WHAT IS NEEDED:
From the listing below, copy only the lines from the line that contains "You are a computer-use" to the line that contains "Instruction: Clear the", counting those two lines as part of the copy.

DATA TO USE:
-----

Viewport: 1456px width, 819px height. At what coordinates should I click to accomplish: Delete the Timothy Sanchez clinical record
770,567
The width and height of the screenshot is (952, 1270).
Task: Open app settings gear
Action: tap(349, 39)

-----

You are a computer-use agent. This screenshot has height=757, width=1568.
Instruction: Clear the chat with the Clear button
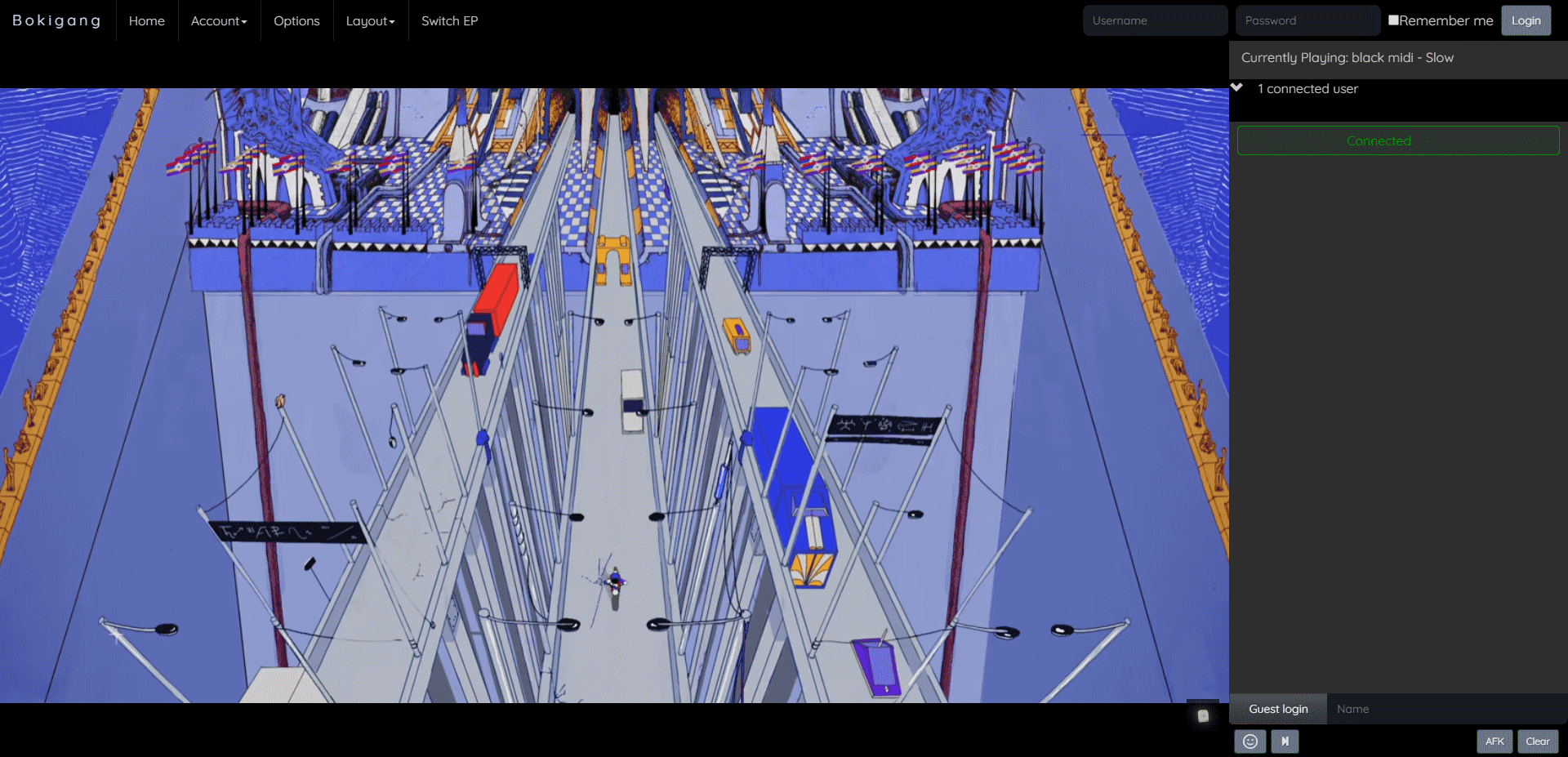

-----

ANSWER BOX:
You are a computer-use agent. This screenshot has height=757, width=1568.
Instruction: Clear the chat with the Clear button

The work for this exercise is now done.